┌──

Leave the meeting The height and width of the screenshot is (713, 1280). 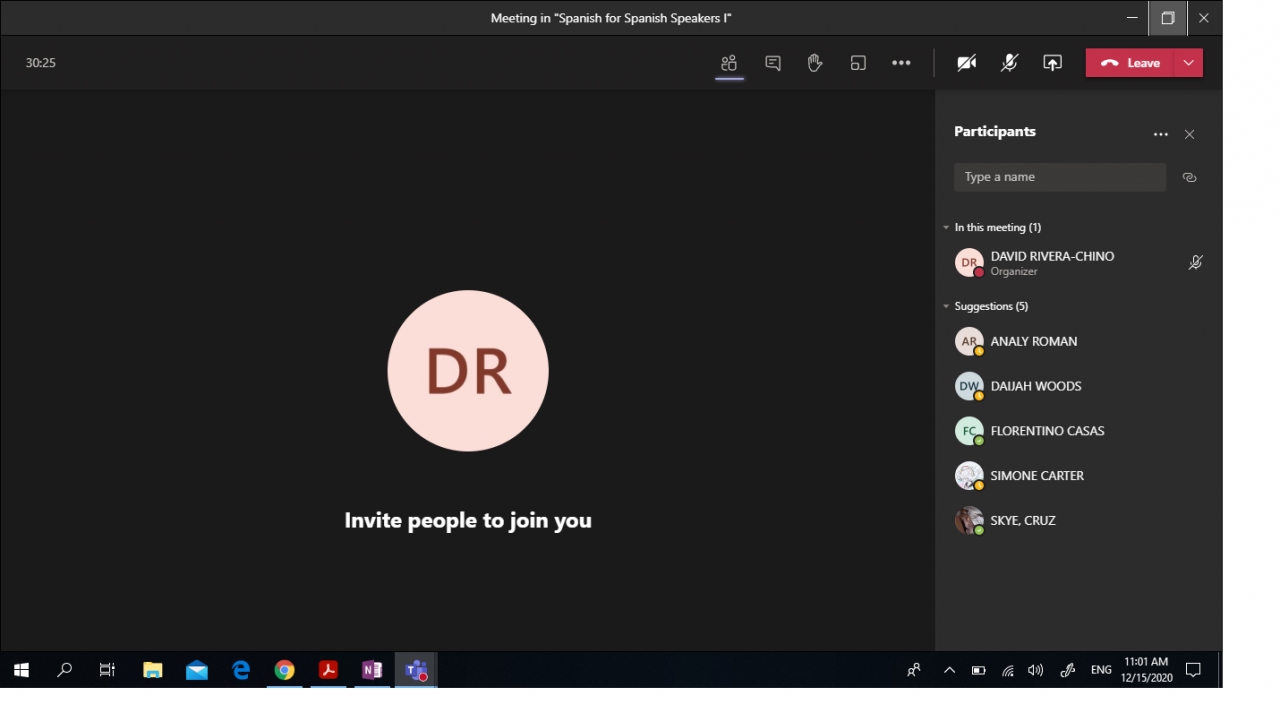click(x=1130, y=63)
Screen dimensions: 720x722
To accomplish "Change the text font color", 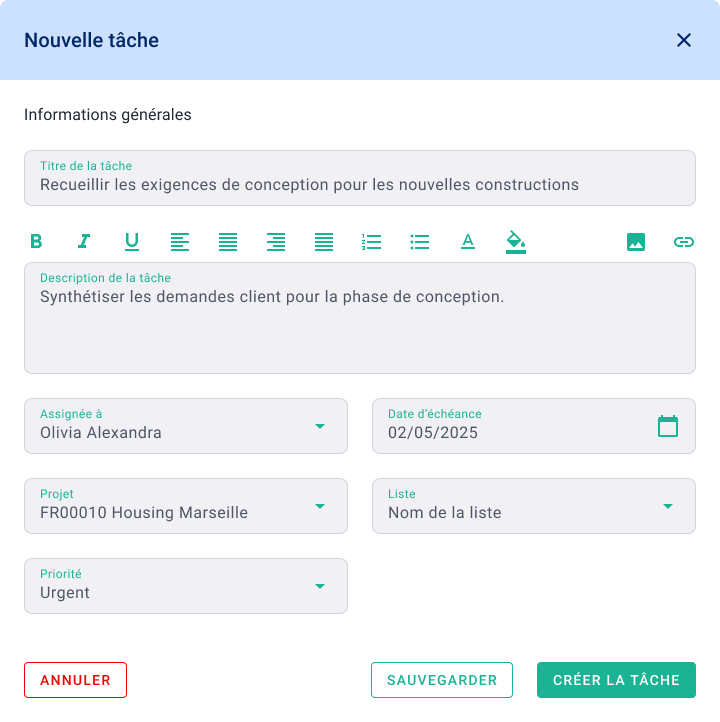I will click(x=468, y=241).
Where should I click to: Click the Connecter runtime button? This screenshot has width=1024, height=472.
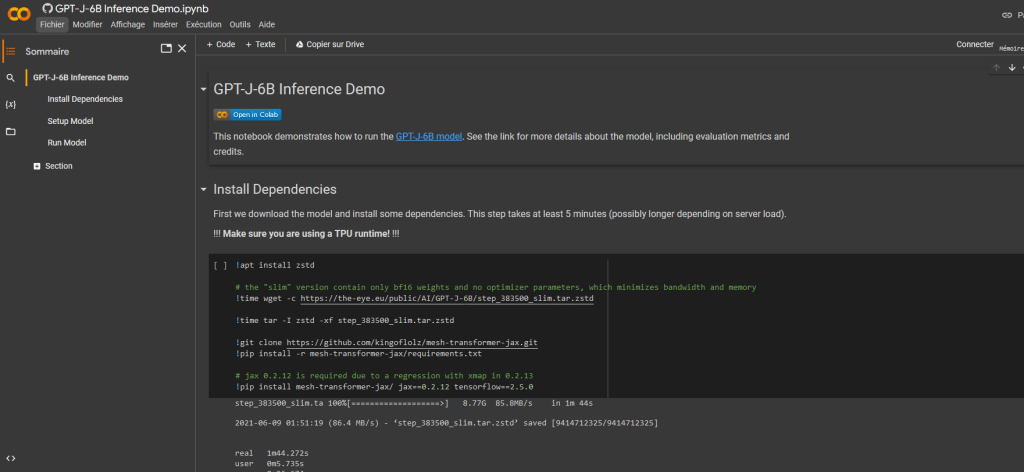pyautogui.click(x=974, y=44)
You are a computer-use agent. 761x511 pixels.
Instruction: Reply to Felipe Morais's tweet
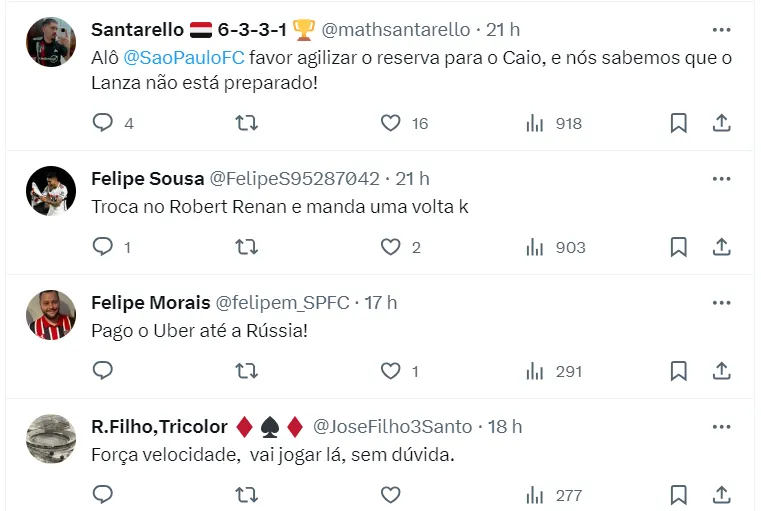click(104, 371)
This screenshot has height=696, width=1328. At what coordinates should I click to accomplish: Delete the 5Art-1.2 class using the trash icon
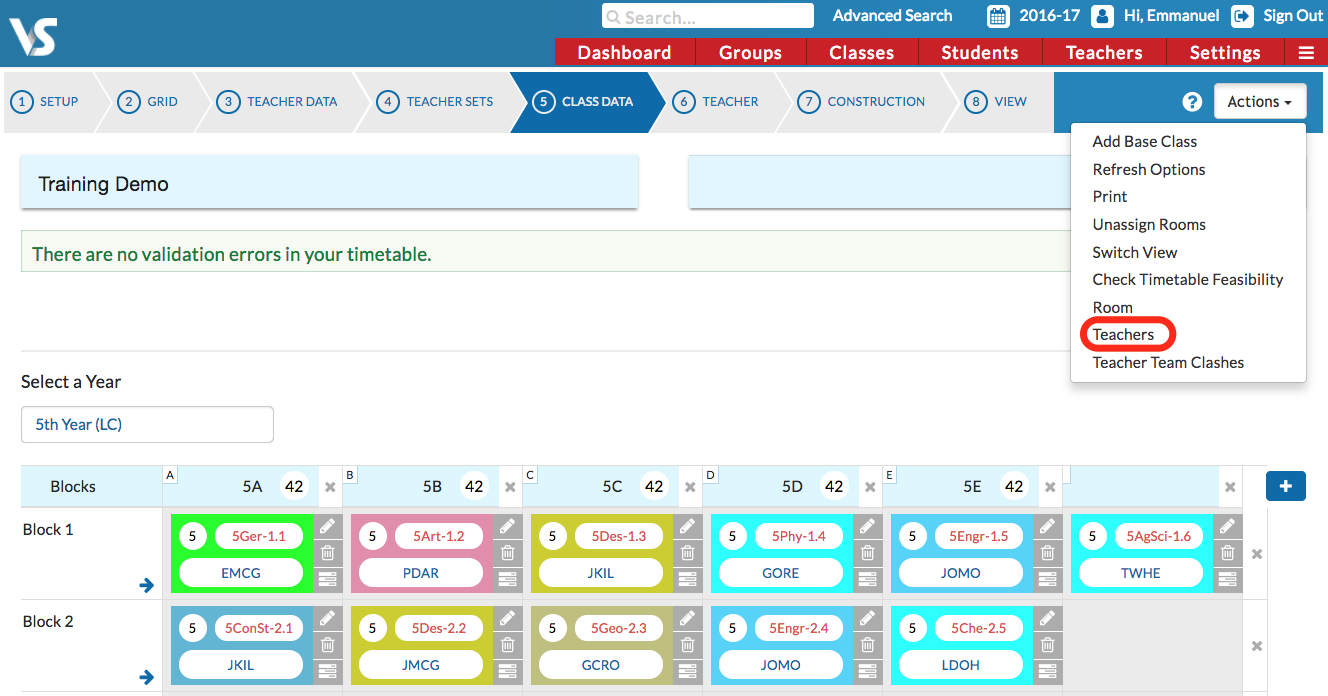(x=507, y=552)
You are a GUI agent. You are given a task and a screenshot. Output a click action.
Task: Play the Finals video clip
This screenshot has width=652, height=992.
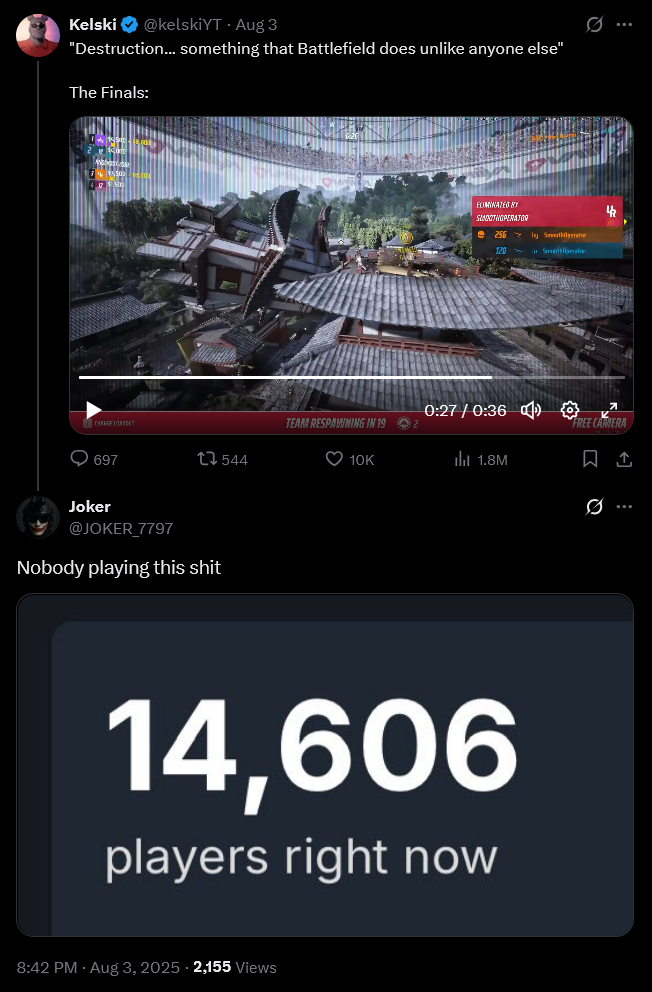94,410

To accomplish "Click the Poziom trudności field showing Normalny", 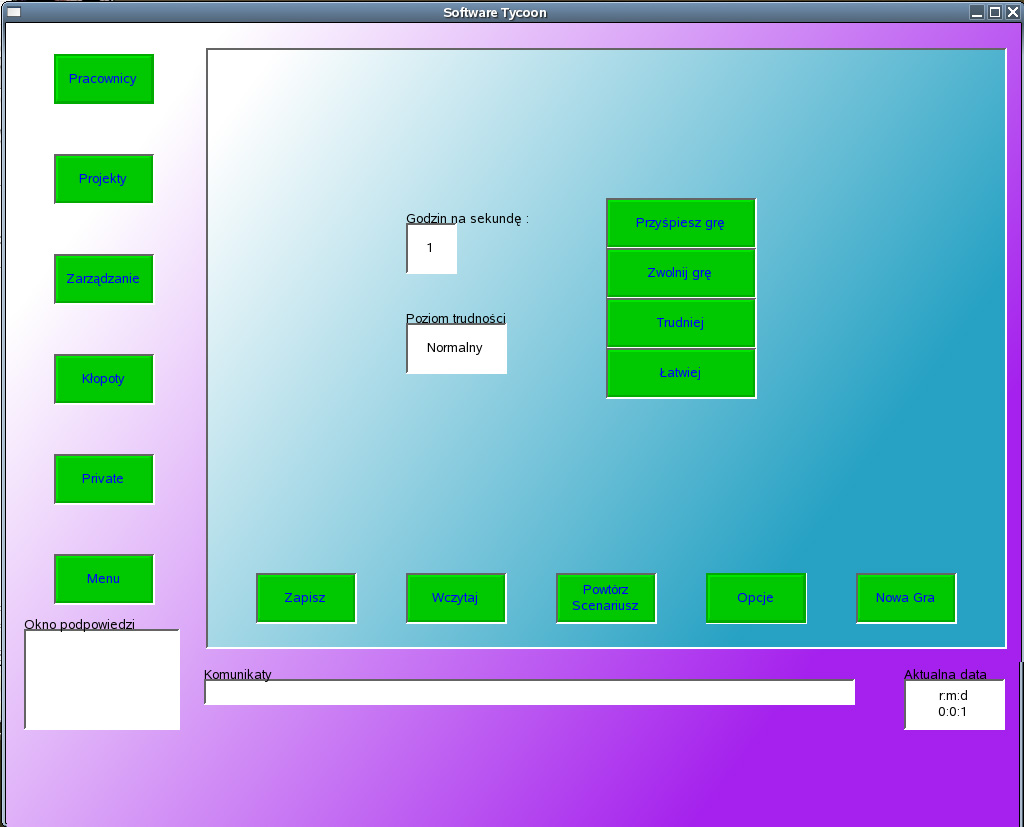I will pyautogui.click(x=456, y=349).
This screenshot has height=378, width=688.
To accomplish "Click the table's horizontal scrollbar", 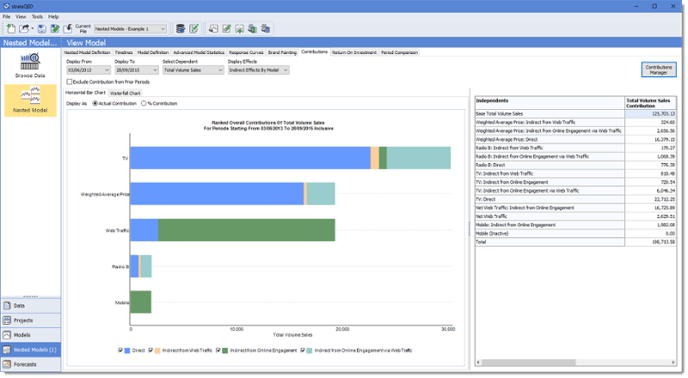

└──

Required work:
The lines you return should be those above that contain the word "agent", every one of them.

Response area:
You are a computer-use agent. 761x511 pixels.
You are a GUI agent. You are given a task and a screenshot. Output a click action.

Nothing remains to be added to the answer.